Your task -
Answer these from the piece on the Idaho attorney general debate:
(a) Which broadcaster held the debate?
(b) What did Art Macomber say he would have done about COVID restrictions?
(c) What did Raul Labrador give up four years ago to run for governor?

Selected excerpt below:

By Jim Jones
Tuesday night’s Idaho Public Television debate among the three Republican candidates for attorney general produced some unsettling takeaways. For one, it appeared that Art Macomber and Raul Labrador were more intent on running against Gov. Brad Little than challenging incumbent Lawrence Wasden.
Macomber said he would have sued Little over COVID restrictions. Labrador claimed Wasden had allowed the governor to abuse his authority during the pandemic, that he’d been a “yes man” for Little, and that he legally justified “whatever the governor wants to do.” Labrador said he would stand up to the governor. Wasden correctly pointed out that when the governor or Legislature ask for advice, the attorney general is legally obligated to give them accurate, unbiased legal advice, but he can’t force either to follow the advice — much like the old saying that you can lead a horse to water but can’t make it drink.
Wasden mentioned the elephant in the debate room — that Labrador is running for attorney general as a “stepping stone to become governor.” After all, Labrador gave up a safe Congressional seat four years ago to run against Little for governor. With all of Labrador’s out-of-place criticism of Little in the debate, Wasden’s observation is probably correct.

End of Selected excerpt.
Data shown below:

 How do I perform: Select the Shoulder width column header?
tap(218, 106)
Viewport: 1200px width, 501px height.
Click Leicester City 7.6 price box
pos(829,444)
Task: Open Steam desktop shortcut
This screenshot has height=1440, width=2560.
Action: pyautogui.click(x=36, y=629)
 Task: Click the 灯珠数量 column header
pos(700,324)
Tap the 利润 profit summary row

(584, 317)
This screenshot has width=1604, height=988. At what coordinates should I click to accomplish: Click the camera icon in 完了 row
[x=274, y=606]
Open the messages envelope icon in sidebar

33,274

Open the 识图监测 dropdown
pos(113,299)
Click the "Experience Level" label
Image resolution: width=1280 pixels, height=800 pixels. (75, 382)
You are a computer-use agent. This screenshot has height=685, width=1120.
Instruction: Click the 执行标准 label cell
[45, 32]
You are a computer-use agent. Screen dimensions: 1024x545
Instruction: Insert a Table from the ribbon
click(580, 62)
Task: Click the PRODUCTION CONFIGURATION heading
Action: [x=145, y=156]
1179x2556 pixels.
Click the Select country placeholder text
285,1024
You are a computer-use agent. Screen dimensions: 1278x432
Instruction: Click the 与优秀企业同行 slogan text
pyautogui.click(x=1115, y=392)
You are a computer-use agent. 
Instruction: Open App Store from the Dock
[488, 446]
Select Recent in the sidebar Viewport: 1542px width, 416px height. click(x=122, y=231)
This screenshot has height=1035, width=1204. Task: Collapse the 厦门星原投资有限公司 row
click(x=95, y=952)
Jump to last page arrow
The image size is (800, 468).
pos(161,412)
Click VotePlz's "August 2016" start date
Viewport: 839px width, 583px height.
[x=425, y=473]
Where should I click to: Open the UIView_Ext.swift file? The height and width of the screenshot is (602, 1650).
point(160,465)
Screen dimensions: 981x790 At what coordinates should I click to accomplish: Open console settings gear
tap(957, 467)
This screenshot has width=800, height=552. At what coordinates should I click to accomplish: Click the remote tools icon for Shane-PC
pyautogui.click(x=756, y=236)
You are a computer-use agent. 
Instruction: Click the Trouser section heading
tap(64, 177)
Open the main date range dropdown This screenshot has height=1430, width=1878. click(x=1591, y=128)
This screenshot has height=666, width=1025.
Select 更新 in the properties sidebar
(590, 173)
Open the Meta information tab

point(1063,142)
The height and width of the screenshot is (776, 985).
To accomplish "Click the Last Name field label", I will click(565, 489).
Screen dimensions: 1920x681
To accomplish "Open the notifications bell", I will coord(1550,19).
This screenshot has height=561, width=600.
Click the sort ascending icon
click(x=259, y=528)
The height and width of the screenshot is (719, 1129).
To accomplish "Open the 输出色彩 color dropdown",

End of Data shown.

Solved exercise -
(a) Idaho Public Television
(b) He would have sued Gov. Brad Little over them.
(c) A safe Congressional seat